Visualizing Early Baltimore

Dan Bailey, University of Maryland Baltimore City Imaging Resource Center

September 13, 2014, marks the 200th anniversary of the major British attack on Baltimore. What was so important about Baltimore two hundred years ago? Over a few decades in the early nineteenth century, Baltimore's population exploded, and it grew from a small town to the third largest city in the young United States. What was the draw? After the British set fire to the city of Washington in 1814, they set their sights on Baltimore, which they considered a particular thorn in their side. Why?

The IRC has spent two years researching how Baltimore would have looked circa 1815. Working with UMBC's Center for Urban Environmental Research and Education (CUERE), the IRC created an accurate topography on which to build the city. It consulted local historical scholars and scoured documents relating to specific buildings to determine which structures existed back then and how they would have appeared. With that information, a team of IRC artists modeled and textured the buildings, wharves, and other structures that defined Baltimore during the economic and population boom that accompanied the height of the harbor's role in commerce, privateering, and shipbuilding.

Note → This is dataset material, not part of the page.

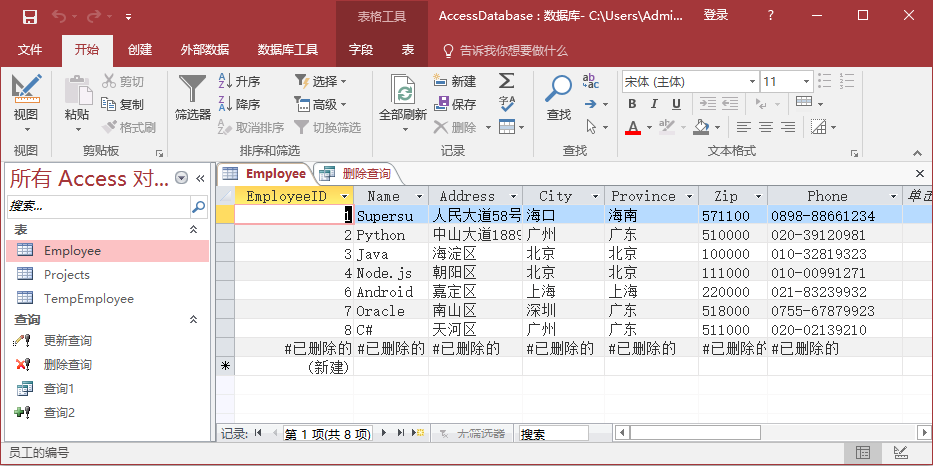The height and width of the screenshot is (466, 933).
Task: Click the Save icon in the title bar
Action: tap(29, 16)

The result is a huge gigapixel image of a bird's eye view of early Baltimore. IRC computer programmers have made this scene navigable by touchscreen to zoom into the vast details of the city. Certain hotspots, such as the home of Mary Pickersgill, the seamstress who sewed the famous 'Star Spangled Banner' for Fort McHenry, or the observatory atop of Federal Hill signaling which merchant ships were headed to dock, can be located by tapping thumbnails, and additional information and visuals provided by the Maryland Historical Society can be found by accessing pop-up windows.

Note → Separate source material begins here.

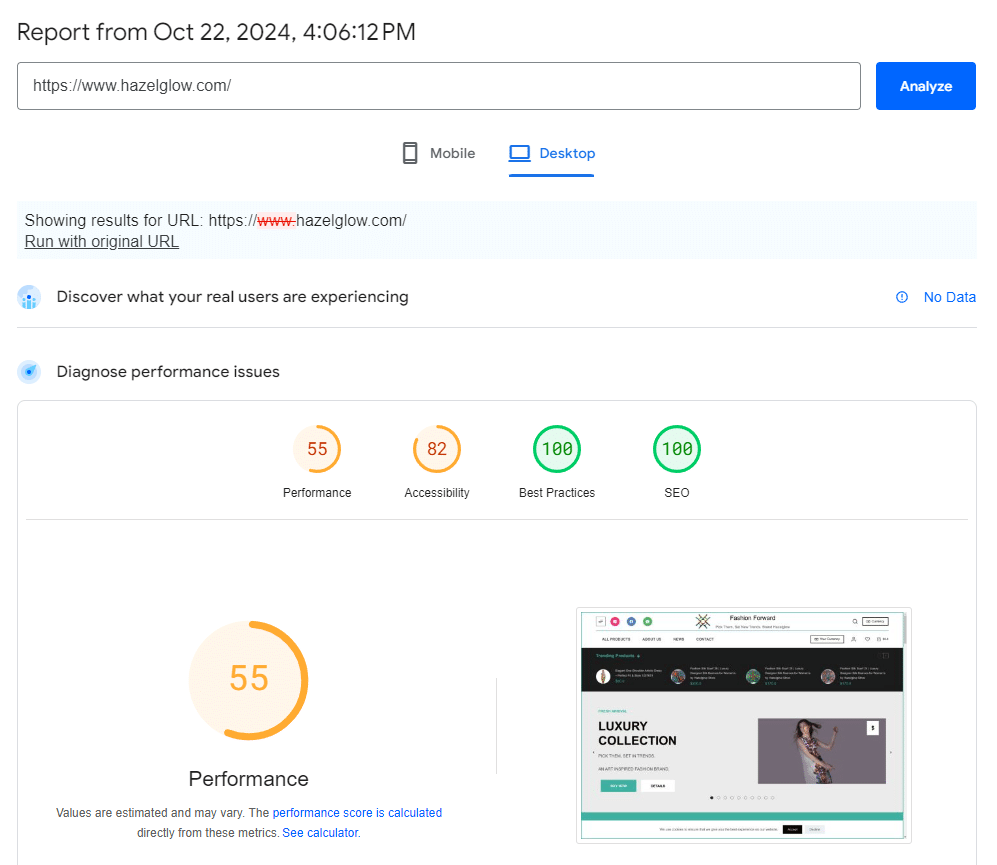Click the Diagnose performance issues icon
Screen dimensions: 997x865
30,372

Toward an Archaeology of Baseball: Using GIS to think about big grassy fields in Alexandria, Virginia

Rebecca Siegal & Benjamin Skolnik, Alexandria Archaeology, City of Alexandria, VA

Despite being “America’s Pastime” for more than 150 years, archaeologists have contributed very little to the rich history of baseball. Perhaps, this should not come as a surprise given that despite requiring a large amount of land, no permanent infrastructure is needed to play the game and the few pieces of material culture required to play leave little in the archaeological record. Archaeologists for the City of Alexandria, VA have identified the locations of more than twenty baseball fields not from archaeological remains but from an early 20th century aerial survey, Sanborn fire insurance maps, and oral histories. In this paper, we use a GIS framework to survey existing archaeology related to baseball, view the sport of baseball through the lens of landscape archaeology as we locate and classify identified features, and examine these ephemeral remains as historic resources in a management context.